Where’s the line of uncomfortability, but not suffering? bell hooks talks about that in All About Love, that that’s love. The intention is that I can make myself uncomfortable in order for you or somebody I love to grow and to be nurtured, but the moment I’m suffering in order for you to be growing or be nurtured, that’s not love. So, I don’t want anybody to be suffering or having to suffer through what I’m doing. Uncomfortability I can take. Uncomfortability is where the growth happens anyway.

Tarell Alvin McCraney and Phylicia Rashad

(Photo by Rod Millington / 2018 Warner Bros. Entertainment Inc. All Rights Reserved.)

Rotten Tomatoes: One of the many beautiful things about this show is its creativity and imagination, its extremely cinematic in approach. What are the conversations you have with the writers’ room about ensuring that?

McCraney: Well, that’s the job. That’s the agreement of our show that’s different from other shows. There are plenty of shows about people who grew up in the hood. There are plenty of shows about police officers who used to be in the hood. There are plenty of shows about architects who are developing the neighborhoods in which they grew up. We have those shows, but we don’t have shows about when the young person who may or may not become a part of the drug operation is trying to do their homework and starts imagining their lineage through water and earth. We don’t have those moments, and not because they’re not there. 

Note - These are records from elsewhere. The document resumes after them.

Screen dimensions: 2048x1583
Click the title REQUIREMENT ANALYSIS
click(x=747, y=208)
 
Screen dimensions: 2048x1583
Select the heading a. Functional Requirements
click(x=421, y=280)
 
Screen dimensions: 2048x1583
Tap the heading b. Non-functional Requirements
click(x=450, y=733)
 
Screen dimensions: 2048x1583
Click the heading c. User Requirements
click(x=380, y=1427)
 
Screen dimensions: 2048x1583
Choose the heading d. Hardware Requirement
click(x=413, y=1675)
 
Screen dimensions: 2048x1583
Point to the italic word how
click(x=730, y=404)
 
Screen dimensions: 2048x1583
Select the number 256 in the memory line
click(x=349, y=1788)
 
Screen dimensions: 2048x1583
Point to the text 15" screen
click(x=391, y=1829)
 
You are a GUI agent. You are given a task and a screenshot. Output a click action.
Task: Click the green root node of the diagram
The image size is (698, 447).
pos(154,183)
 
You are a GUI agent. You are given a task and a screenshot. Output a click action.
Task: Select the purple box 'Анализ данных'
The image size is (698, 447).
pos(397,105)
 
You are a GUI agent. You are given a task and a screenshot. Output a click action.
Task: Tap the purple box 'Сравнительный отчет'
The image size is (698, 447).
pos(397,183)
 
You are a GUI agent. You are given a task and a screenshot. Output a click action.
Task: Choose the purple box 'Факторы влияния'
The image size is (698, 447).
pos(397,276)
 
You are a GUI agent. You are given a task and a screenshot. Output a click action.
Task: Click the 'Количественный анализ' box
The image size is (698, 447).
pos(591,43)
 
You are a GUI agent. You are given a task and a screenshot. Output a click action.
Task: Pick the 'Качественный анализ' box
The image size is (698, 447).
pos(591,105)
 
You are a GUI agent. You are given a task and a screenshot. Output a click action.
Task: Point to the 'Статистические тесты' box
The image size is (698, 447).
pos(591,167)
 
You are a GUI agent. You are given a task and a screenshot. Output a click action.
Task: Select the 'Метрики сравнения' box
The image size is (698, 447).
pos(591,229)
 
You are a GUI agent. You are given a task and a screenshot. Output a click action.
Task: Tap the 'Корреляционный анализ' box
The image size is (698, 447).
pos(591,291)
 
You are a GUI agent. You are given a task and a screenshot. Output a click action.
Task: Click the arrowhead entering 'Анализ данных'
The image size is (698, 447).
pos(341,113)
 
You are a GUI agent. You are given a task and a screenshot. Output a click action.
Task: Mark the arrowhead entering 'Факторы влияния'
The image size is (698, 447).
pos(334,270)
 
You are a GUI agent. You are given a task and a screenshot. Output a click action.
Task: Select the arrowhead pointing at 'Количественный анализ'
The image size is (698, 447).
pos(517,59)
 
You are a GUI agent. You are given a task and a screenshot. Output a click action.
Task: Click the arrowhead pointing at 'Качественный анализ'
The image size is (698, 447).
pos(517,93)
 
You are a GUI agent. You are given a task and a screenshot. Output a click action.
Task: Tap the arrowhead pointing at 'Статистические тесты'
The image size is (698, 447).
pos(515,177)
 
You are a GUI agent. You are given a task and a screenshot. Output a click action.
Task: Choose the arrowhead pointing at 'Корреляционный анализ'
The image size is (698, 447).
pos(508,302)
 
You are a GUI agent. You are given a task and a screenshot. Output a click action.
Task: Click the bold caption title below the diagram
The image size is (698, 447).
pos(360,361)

I thought, this is where I’d love for us to see it and feel it, and remember it. And even though we don’t experience the world exactly like David, I am sure that the corner boys have imaginations. I’m sure that the corner boys imagined different things than what they’re seeing right in front of them. I’m sure of it because some of them ended up writing dope rhymes that we listen to. I’m sure that the little girls who are playing double dutch one minute and dodging bullets in another, imagine things different and feel things different and wish they could say something like this in their head, but can’t in real life. I’m sure the mothers who may have been addicted to drugs and are trying to get past that obstacle for the benefit of their children and themselves, sometimes imagine a world that is completely different than the obstacles that they face. And that’s our remit, that’s our job to explore the interiority of those folks and how their resilience to get through those things can be so compelling, amazing, but also exhausting, tiring. And that maybe there are other things, and other ways and other tools that we need, once we have survived those things, to live. 

David Makes Man

(Photo by Rod Millington / 2021 Warner Bros. Entertainment Inc. All Rights Reserved.)

Rotten Tomatoes: I find that the way queerness is incorporated to the show, in both subtle and overt ways, to also be something special. It feels intentional.

McCraney: I’m glad you brought that up. In full transparency, one of the things that we did early in the first season is engage with consultants on the show. I was like, “Yeah, I’m queer and I’m here, but I want another opinion. I don’t want to be the only person refracting back.” There were queer people in our writers’ room, but I also asked Hari [Ziyad] to be a consultant. And so in the way you’re talking about it, in the writers’ room, in the creative process, we had queer reflections in many ways, some that were visible and some [that weren’t]. That was really important to me that it would be reflected in the show because it, again, reminded me of growing up. There were just so many ways that queerness was around me all the time. Sometimes it was talked about. Sometimes it was admonished. Sometimes it was celebrated. But it was just always there.

Again, that’s why I always say I’m not an activist. Activism takes a great deal of intentionality – and so does art, but also sometimes it’s just the way you see it. Sometimes you just go, I see it this way and I’m going to paint it that way ’cause it’s easier. How do I be as truthful to this as possible and make sure that I can maintain it with all the respect and love that I can? I feel really honored that [people] think I’m some super genius that is figuring this stuff out, but queerness finds a way to be in the picture anyway.

David Makes Man season 2 premieres on OWN on Tuesday June 22, 2021.